While everyone feels anxious from time to time – especially during a global pandemic – anxiety becomes a danger to health when worrying becomes excessive and interferes with one’s day-to-day life. Generalized anxiety disorder (GAD) has become the most commonly diagnosed mental health condition in the U.S., and is now estimated to affect close to 7 million Americans.
The “gold standard” for treating GAD is cognitive behavioral therapy, a type of structured talk therapy that helps patients identify and change their anxious thinking patterns.
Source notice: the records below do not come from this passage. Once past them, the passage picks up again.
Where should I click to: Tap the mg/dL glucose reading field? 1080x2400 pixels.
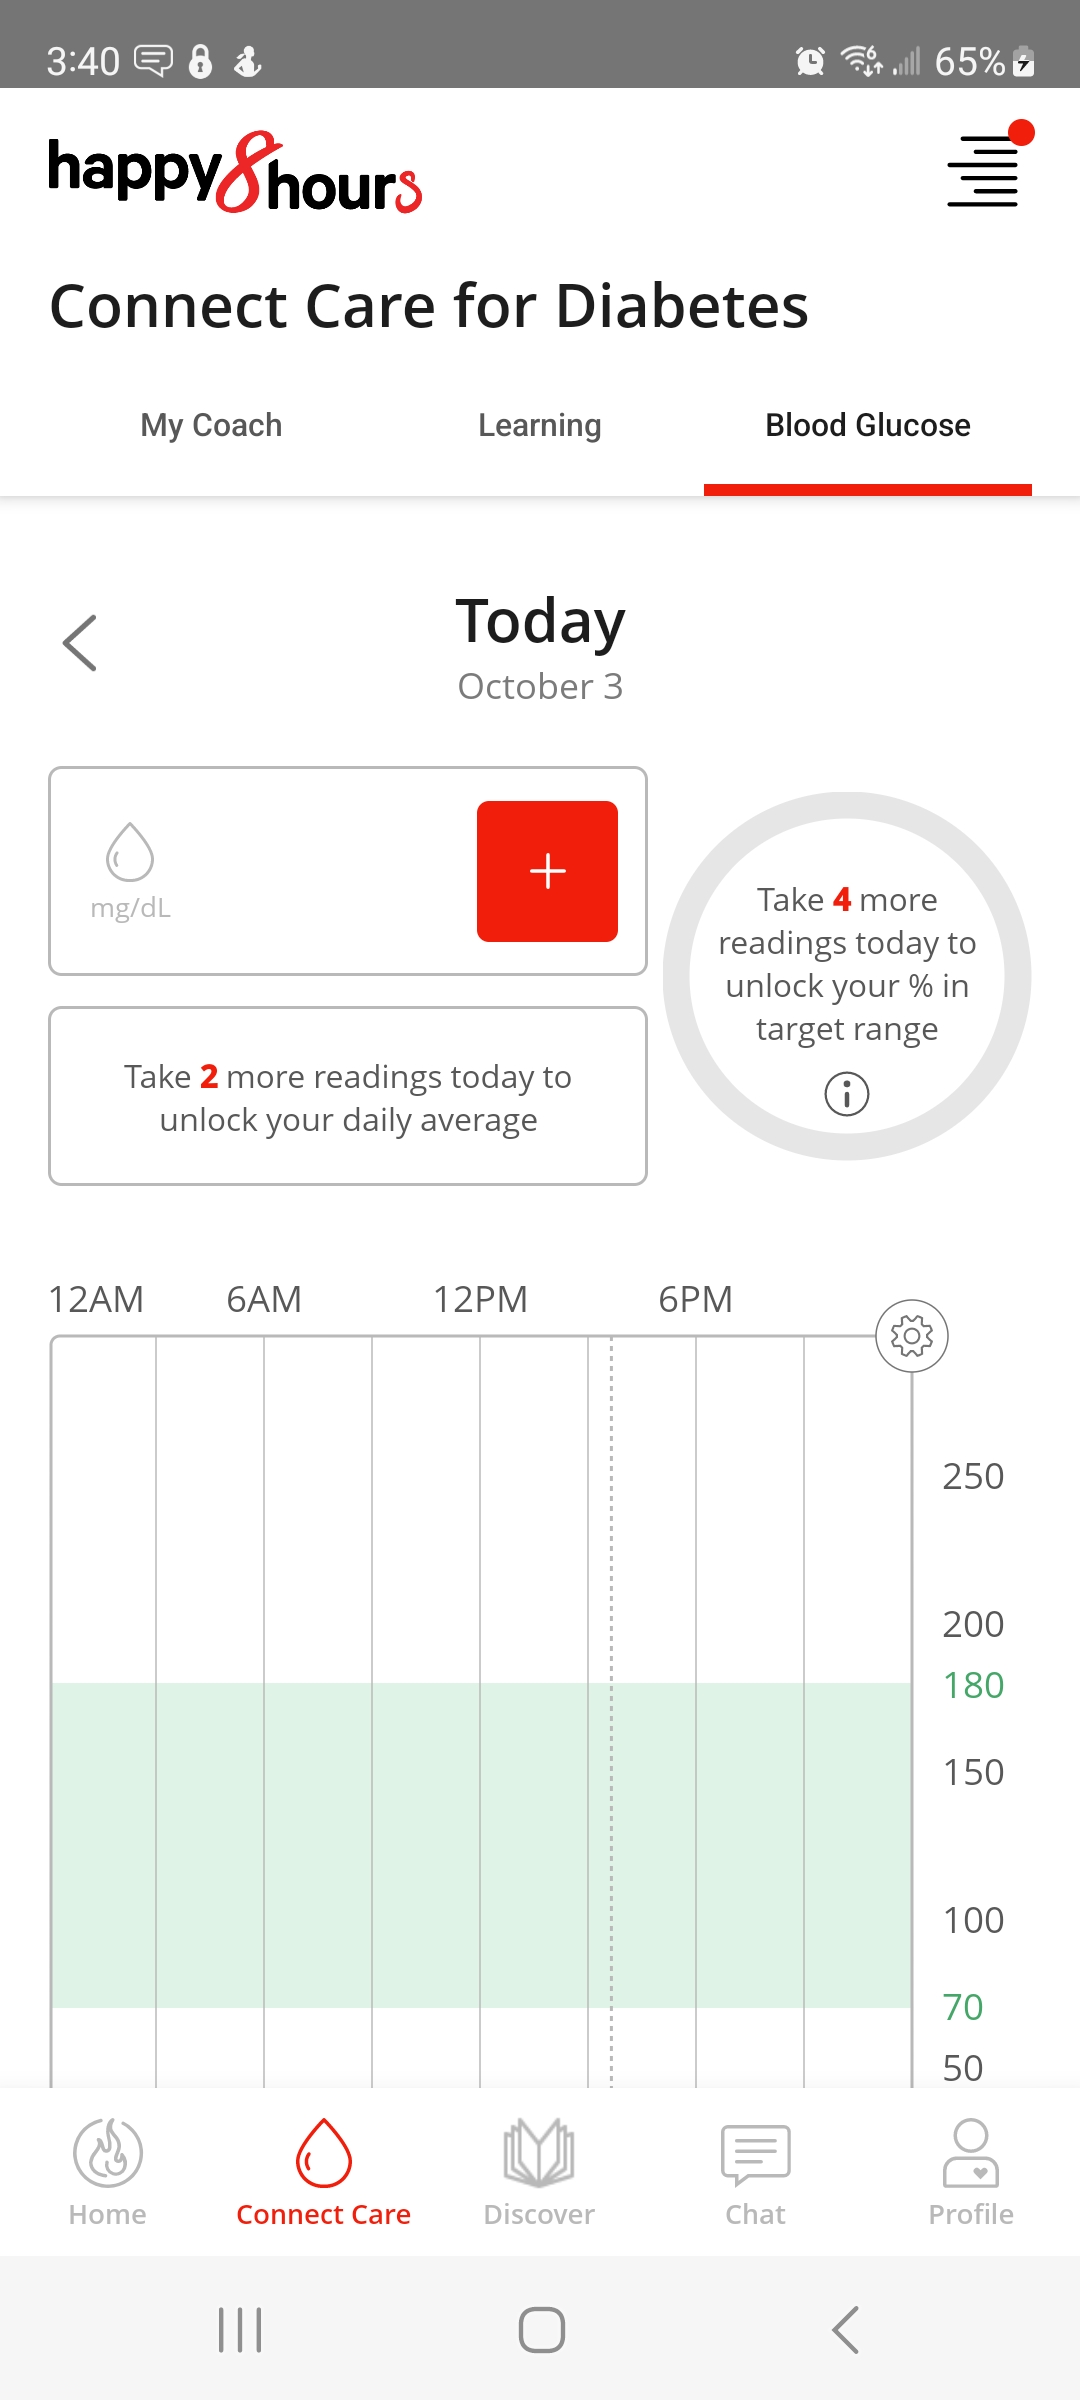point(260,871)
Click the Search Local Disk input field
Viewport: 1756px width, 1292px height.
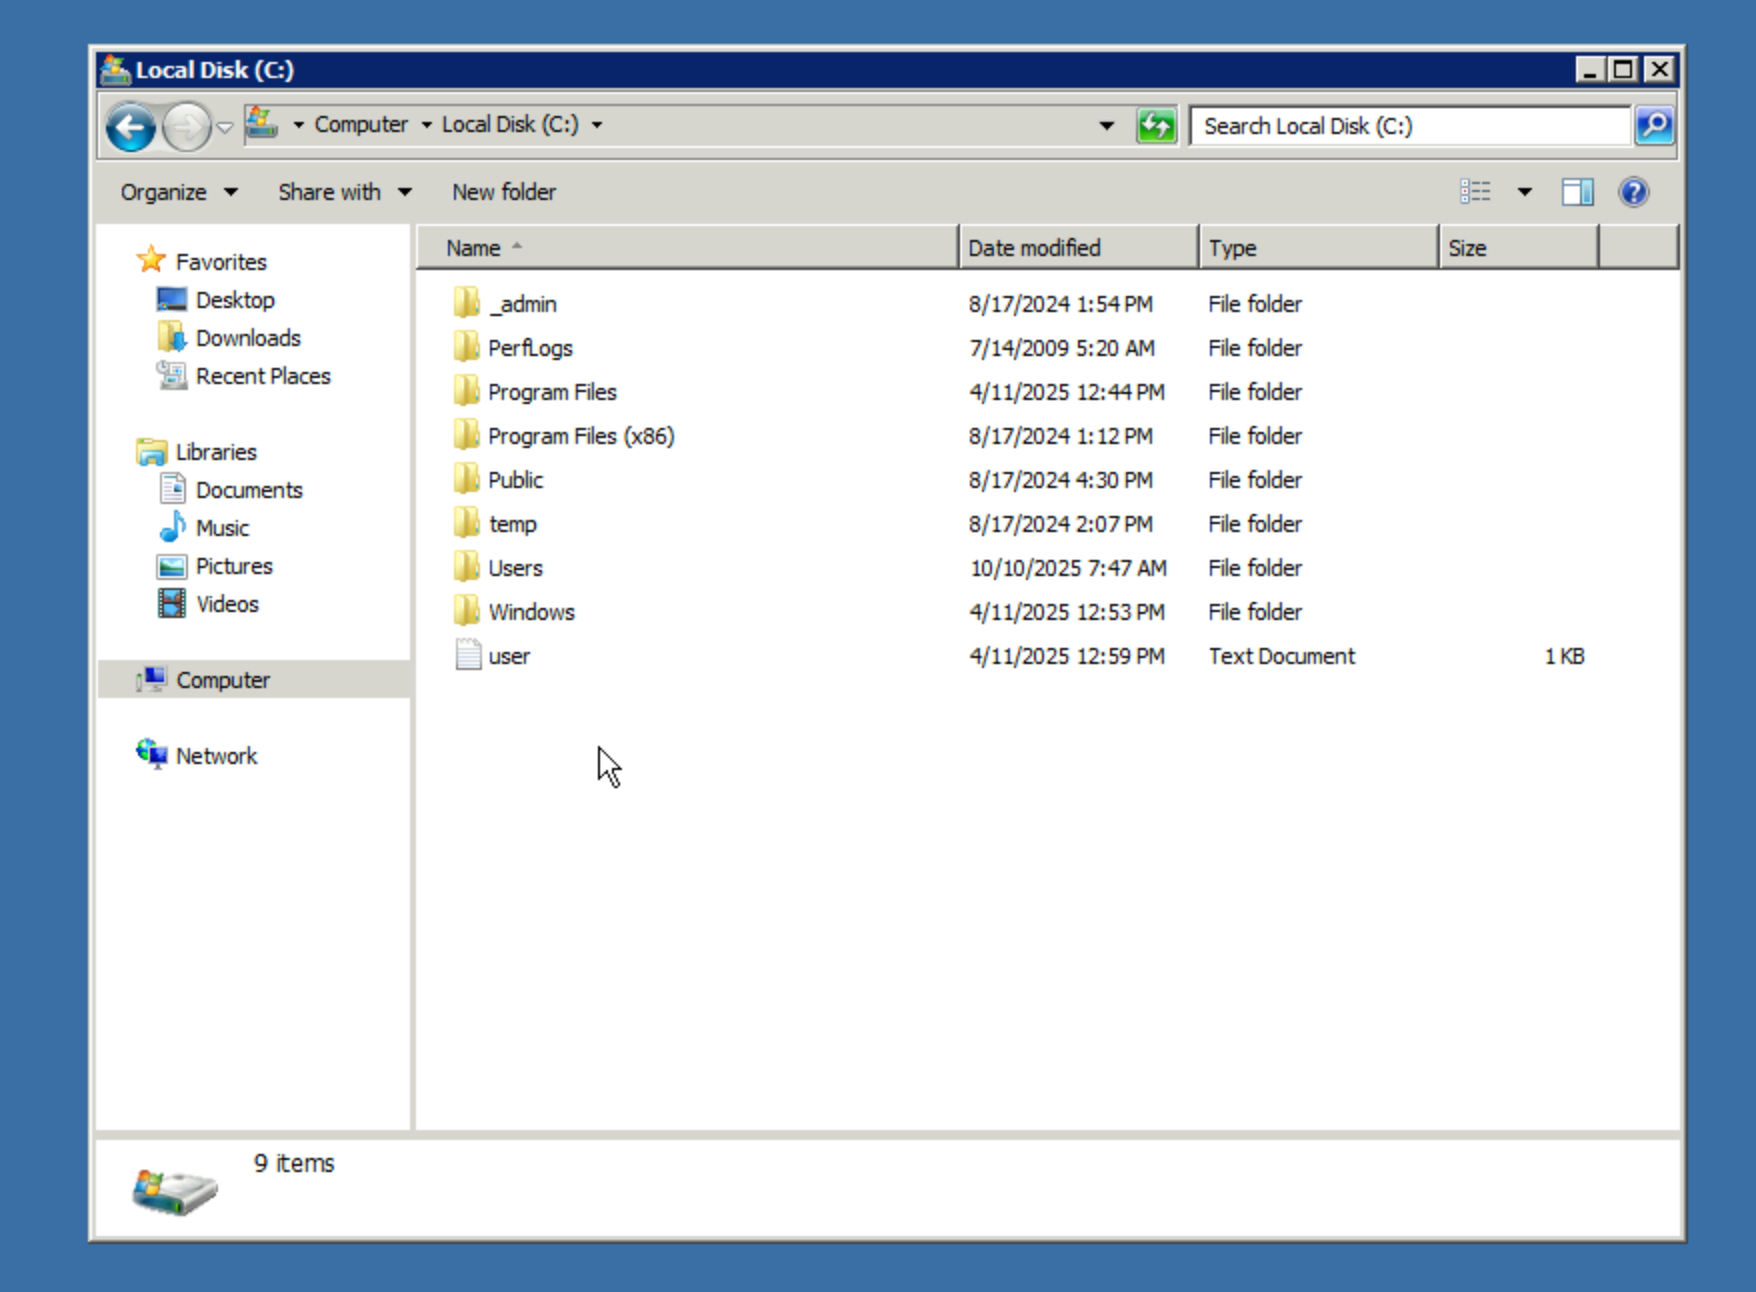(x=1409, y=126)
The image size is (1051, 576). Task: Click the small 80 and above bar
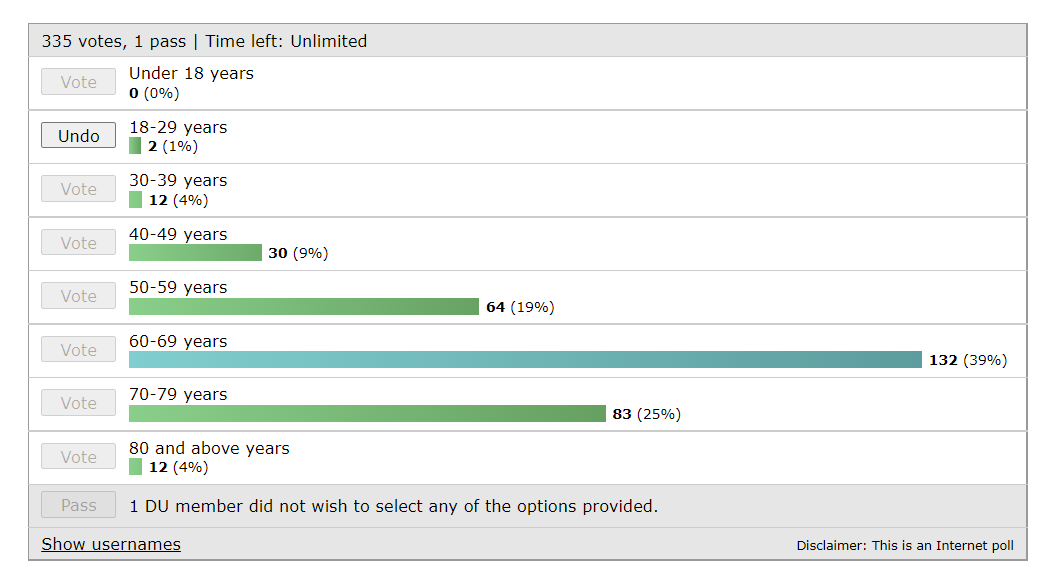(x=135, y=467)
A recent study conducted at the NYU Grossman School of Medicine found that doing yoga regularly can also help improve GAD symptoms significantly – leading health experts there to call yoga a “safe, widely available and valuable tool in an overall treatment plan” for anxiety.
During the study, about 225 men and women with GAD were randomly assigned to three groups – either weekly cognitive behavioral therapy, regular Kundalini yoga practice, or standard stress-management education. After three months, 54% percent of those who practiced yoga met criteria for significantly improved anxiety symptoms, compared to 71% in the therapy group and 33% in the stress-education group. After a six-month follow up, however, those receiving therapy had better control of their anxiety symptoms than those in both the yoga and stress education groups.
“Generalized anxiety disorder is a very common condition, yet many are not willing or able to access evidence-based treatments (such as therapy),” said Dr. Naomi M. Simon, a professor in the Department of Psychiatry at NYU Langone Health. “This study suggests that at least short-term, there is significant value for people with generalized anxiety disorder to give yoga a try to see if it works for them.”